“In the outer world of activity nature has one aspect, but in our hearts, in the inner world, it presents an altogether different picture.
Take an instance–the flower of a plant. However fine and dainty it may look, it is pressed to do a great service, and its colours and forms are all suited to its work. It must bring forth the fruit, or the continuity of plant life will be broken and the earth will be turned into a desert ere long. The colour and the smell of the flower are all for some purpose therefore; no sooner is it fertilised by the bee, and the time of its fruition arrives, than it sheds its exquisite petals and a cruel economy compels it to give up its sweet perfume. It has no time to flaunt its finery, for it is busy beyond measure. Viewed from without, necessity seems to be the only factor in nature for which everything works and moves. There the bud develops into the flower, the flower into the fruit, the fruit into the seed, the seed into a new plant again, and so forth, the chain of activity running on unbroken. Should there crop up any disturbance or impediment, no excuse would be accepted, and the unfortunate thing thus choked in its movement would at once be labelled as rejected, and be bound to die and disappear post- haste. In the great office of nature there are innumerable departments with endless work going on, and the fine flower that you behold there, gaudily attired and scented like a dandy, is by no means what it appears to be, but rather, is like a labourer toiling in sun and shower, who has to submit a clear account of his work and has no breathing space to enjoy himself in playful frolic.

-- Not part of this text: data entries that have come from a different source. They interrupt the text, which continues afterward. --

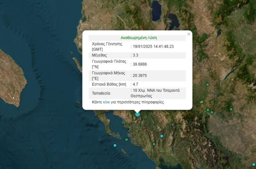Select the focal depth value 4.7
Image resolution: width=256 pixels, height=169 pixels.
tap(135, 84)
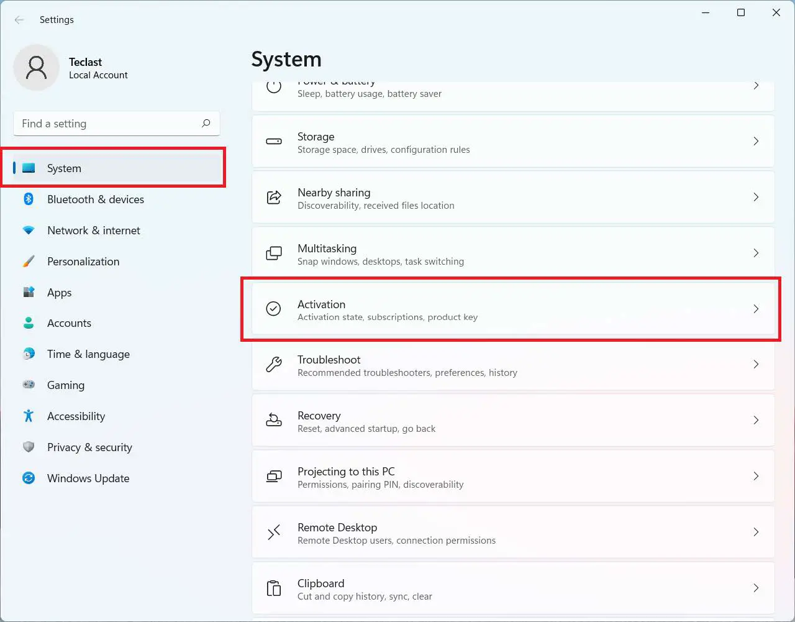Click the Teclast account profile picture
Viewport: 795px width, 622px height.
pos(37,68)
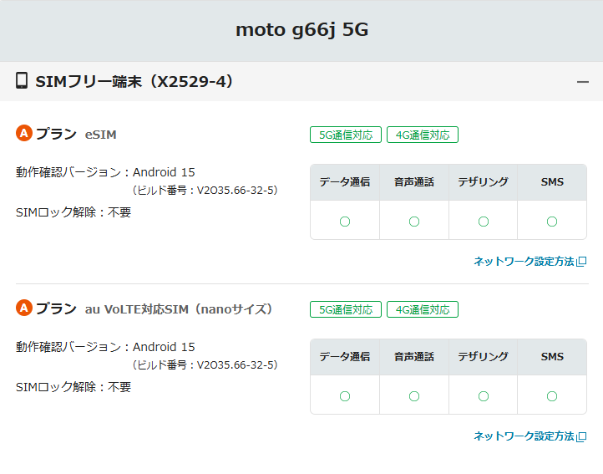Click the 4G通信対応 badge in eSIM plan
603x474 pixels.
click(x=423, y=135)
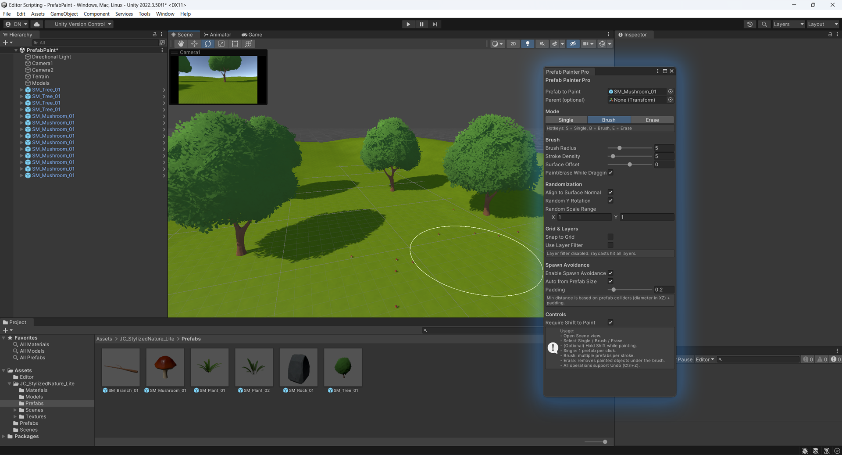Select Erase mode button
The height and width of the screenshot is (455, 842).
(x=652, y=120)
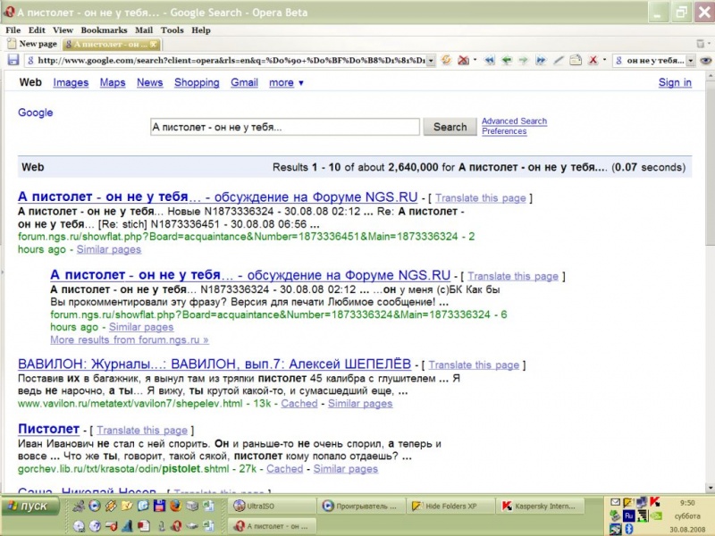Expand the Google "more" menu
Image resolution: width=715 pixels, height=536 pixels.
286,83
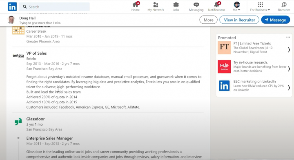This screenshot has height=160, width=294.
Task: Expand the For Business menu
Action: point(260,7)
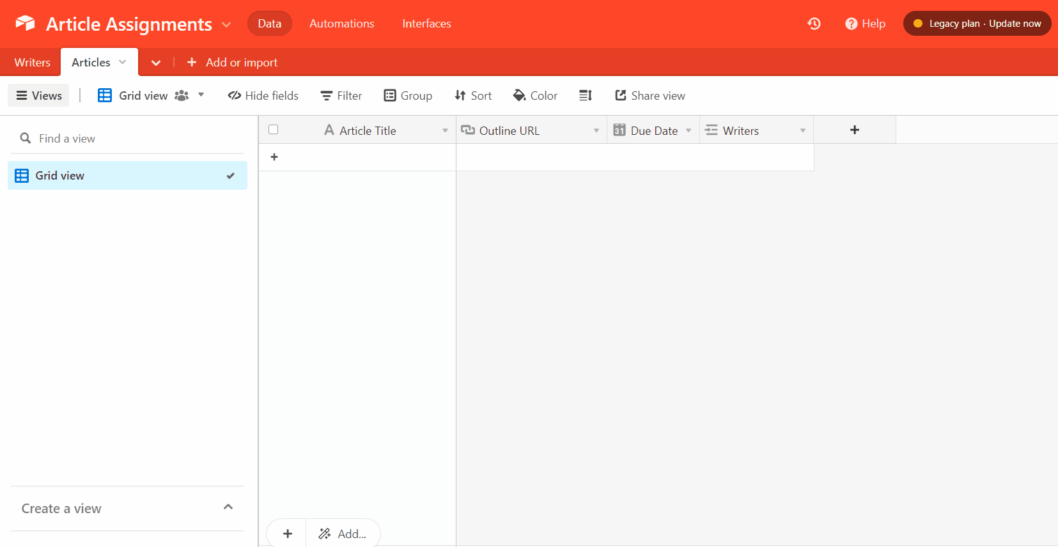This screenshot has width=1058, height=547.
Task: Click the row height icon
Action: click(x=586, y=96)
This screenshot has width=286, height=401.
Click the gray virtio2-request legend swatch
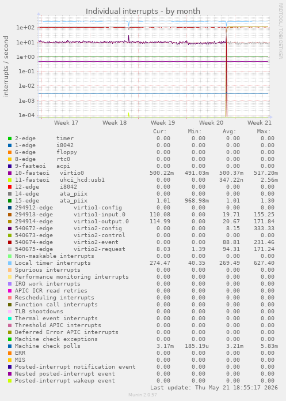click(10, 249)
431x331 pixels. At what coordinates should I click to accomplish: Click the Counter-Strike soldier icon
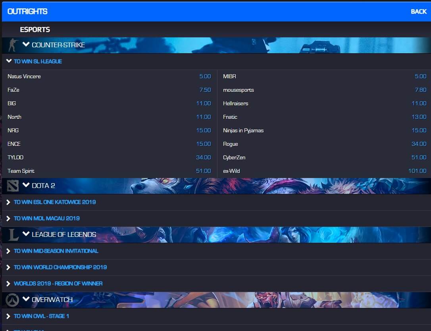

But when this same flower enters the heart of men its aspect of busy practicality is gone, and it becomes the very emblem of leisure and repose. The same object that is the embodiment of endless activity without is the perfect expression of beauty and peace within.
Science here warns us that we are mistaken, that the purpose of a flower is nothing but what is outwardly manifested, and that the relation of beauty and sweetness which we think it bears to us is all our own making, gratuitous and imaginary.
But our heart replies that we are not in the least mistaken. In the sphere of nature the flower carries with it a certificate which recommends it as having immense capacity for doing useful work, but it brings an altogether different letter of introduction when it knocks at the door of our hearts. Beauty becomes its only qualification. At one place it comes as a slave, and at another as a free thing. How, then, should we give credit to its first recommendation and disbelieve the second one? That the flower has got its being in the unbroken chain of causation is true beyond doubt; but that is an outer truth. The inner truth is: Verily from the everlasting joy do all objects have their birth.”